→ **PROBLEM TO WORK ON**: Within the material below, locate the line with "is (681, 953)." and the line with "is (998, 674).", then return those two lines and all lines between them, exactly as written.

→ **DATA FOR PROCESSING**:
::::::::

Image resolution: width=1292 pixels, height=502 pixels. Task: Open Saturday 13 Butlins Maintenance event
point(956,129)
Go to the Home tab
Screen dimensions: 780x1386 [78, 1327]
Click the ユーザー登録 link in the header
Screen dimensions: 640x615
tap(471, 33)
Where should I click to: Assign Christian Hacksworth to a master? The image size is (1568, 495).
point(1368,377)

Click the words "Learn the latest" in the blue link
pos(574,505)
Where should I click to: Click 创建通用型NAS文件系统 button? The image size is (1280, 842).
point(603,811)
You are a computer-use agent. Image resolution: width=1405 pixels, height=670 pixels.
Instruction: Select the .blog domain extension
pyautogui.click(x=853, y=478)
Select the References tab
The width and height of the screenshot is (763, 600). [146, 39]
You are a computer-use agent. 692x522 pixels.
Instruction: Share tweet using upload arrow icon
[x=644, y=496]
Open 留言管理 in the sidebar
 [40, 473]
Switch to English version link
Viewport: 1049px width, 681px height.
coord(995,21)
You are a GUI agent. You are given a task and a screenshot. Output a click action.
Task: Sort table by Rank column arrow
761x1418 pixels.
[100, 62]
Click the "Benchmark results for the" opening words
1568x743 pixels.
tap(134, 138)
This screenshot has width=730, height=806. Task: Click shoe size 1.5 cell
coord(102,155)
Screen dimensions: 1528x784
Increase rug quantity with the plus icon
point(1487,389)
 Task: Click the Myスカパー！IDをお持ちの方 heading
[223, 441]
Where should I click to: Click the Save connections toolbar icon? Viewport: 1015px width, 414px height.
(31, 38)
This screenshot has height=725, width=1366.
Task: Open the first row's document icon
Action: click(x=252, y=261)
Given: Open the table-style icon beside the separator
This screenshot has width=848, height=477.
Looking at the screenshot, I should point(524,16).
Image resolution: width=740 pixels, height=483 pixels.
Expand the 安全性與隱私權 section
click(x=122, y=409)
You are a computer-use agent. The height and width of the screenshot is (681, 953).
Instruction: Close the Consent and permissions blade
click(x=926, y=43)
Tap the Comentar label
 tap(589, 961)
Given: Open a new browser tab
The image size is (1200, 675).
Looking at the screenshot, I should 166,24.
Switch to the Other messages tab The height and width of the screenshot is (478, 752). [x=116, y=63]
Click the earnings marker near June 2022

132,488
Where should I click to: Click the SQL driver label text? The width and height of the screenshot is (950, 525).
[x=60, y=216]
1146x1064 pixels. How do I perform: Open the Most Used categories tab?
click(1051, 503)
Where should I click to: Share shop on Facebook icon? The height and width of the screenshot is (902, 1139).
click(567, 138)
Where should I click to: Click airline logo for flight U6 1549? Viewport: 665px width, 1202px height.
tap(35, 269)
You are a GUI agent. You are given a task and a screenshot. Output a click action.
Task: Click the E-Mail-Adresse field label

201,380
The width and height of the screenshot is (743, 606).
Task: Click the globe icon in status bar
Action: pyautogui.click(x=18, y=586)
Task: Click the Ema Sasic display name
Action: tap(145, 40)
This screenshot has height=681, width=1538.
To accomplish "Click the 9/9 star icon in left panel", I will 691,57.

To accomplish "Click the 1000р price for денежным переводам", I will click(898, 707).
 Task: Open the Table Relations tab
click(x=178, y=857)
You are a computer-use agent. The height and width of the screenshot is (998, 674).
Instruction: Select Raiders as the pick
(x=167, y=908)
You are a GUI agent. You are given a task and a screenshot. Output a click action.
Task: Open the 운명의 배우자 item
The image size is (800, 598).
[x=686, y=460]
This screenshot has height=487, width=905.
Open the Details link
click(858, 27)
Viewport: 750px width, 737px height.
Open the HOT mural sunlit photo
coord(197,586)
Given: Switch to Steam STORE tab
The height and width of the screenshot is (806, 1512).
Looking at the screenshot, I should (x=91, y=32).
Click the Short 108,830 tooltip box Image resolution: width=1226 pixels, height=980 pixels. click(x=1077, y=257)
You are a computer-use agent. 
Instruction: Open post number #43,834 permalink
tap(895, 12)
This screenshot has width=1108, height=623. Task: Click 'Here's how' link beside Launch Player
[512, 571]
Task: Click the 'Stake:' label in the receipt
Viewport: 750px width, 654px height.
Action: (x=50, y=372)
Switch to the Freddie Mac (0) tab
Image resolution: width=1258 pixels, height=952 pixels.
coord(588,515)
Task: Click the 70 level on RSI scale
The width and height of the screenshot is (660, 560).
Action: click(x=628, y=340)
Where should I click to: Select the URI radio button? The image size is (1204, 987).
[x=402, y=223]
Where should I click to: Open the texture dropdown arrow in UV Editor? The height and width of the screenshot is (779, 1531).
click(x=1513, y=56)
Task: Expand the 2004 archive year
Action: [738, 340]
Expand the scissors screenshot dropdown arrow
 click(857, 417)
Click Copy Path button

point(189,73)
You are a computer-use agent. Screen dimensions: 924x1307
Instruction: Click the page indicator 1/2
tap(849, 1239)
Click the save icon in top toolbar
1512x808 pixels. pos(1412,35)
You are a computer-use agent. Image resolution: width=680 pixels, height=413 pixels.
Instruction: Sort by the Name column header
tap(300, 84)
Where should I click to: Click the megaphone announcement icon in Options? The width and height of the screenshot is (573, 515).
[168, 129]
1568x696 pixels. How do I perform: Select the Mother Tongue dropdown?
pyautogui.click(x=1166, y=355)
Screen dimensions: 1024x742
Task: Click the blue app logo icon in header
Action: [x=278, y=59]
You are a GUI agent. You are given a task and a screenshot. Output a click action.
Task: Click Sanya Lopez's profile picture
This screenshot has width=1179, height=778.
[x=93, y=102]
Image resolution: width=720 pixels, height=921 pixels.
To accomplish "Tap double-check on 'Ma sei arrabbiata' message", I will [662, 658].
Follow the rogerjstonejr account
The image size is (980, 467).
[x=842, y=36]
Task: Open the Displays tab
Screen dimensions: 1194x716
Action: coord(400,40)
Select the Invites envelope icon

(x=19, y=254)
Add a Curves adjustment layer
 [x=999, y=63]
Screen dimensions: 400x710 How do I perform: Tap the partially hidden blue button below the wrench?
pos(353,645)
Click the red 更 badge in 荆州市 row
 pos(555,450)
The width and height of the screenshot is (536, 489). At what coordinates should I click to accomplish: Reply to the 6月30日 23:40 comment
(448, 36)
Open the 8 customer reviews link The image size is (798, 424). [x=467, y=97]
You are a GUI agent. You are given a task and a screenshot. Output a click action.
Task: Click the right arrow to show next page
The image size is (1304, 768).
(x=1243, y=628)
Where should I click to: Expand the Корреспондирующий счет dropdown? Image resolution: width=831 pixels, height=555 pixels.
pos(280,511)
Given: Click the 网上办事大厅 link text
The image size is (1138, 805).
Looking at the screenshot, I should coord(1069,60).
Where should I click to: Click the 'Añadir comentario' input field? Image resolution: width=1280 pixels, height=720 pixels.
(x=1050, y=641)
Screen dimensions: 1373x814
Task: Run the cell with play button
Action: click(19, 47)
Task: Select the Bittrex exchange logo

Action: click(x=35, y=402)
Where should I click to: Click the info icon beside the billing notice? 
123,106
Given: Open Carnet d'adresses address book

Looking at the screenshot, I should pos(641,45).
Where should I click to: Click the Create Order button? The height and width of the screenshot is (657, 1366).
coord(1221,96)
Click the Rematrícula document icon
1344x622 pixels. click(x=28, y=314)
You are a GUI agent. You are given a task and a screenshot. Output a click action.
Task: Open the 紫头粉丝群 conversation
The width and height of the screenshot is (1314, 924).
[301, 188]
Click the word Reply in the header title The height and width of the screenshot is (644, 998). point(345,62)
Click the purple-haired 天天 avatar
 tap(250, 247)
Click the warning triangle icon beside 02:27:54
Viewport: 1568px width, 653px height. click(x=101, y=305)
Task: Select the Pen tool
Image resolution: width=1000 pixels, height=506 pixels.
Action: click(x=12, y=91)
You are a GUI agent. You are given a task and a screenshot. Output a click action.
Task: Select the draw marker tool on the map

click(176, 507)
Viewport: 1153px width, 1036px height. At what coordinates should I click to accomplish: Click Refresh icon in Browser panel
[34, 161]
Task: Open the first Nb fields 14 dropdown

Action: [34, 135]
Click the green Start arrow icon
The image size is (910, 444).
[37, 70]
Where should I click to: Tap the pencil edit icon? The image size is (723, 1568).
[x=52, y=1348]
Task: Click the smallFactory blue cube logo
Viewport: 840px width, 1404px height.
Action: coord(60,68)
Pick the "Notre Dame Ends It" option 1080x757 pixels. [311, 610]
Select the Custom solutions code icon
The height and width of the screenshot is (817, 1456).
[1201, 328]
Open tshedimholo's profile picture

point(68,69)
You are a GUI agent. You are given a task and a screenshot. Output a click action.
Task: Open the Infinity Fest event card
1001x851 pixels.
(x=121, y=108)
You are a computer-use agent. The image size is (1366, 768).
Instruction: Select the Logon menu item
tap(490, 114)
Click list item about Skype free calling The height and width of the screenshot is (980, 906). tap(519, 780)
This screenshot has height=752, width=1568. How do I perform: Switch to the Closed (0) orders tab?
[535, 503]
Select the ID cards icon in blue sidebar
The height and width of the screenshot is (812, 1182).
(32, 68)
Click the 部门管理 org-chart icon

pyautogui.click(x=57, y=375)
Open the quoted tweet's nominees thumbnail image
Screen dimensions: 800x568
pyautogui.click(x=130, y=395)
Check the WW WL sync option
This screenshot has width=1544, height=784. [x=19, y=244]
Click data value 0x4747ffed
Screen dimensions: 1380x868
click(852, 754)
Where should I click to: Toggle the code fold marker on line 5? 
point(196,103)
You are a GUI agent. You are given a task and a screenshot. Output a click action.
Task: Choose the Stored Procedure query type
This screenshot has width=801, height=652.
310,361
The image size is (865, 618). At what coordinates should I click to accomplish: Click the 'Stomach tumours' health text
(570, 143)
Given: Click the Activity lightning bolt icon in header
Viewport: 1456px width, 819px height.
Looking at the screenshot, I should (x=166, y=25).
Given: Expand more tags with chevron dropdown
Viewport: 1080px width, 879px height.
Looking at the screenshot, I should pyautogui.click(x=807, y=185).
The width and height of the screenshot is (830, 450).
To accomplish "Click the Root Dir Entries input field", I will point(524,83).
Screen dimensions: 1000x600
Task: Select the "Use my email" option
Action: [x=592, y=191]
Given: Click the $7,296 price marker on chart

::::::::

→ **WRITTEN RESPONSE**:
You are a computer-use agent. The height and width of the screenshot is (681, 953).
Instruction: Close the Consent and permissions blade
click(x=926, y=43)
Tap the Comentar label
 tap(589, 961)
Given: Open a new browser tab
The image size is (1200, 675).
Looking at the screenshot, I should 166,24.
Switch to the Other messages tab The height and width of the screenshot is (478, 752). [x=116, y=63]
Click the earnings marker near June 2022

132,488
Where should I click to: Click the SQL driver label text? The width and height of the screenshot is (950, 525).
[x=60, y=216]
1146x1064 pixels. How do I perform: Open the Most Used categories tab?
click(1051, 503)
Where should I click to: Share shop on Facebook icon? The height and width of the screenshot is (902, 1139).
click(567, 138)
Where should I click to: Click airline logo for flight U6 1549? Viewport: 665px width, 1202px height.
tap(35, 269)
You are a GUI agent. You are given a task and a screenshot. Output a click action.
Task: Click the E-Mail-Adresse field label

201,380
The width and height of the screenshot is (743, 606).
Task: Click the globe icon in status bar
Action: pyautogui.click(x=18, y=586)
Task: Click the Ema Sasic display name
Action: tap(145, 40)
This screenshot has height=681, width=1538.
To accomplish "Click the 9/9 star icon in left panel", I will 691,57.

To accomplish "Click the 1000р price for денежным переводам", I will click(898, 707).
 Task: Open the Table Relations tab
click(x=178, y=857)
You are a computer-use agent. The height and width of the screenshot is (998, 674).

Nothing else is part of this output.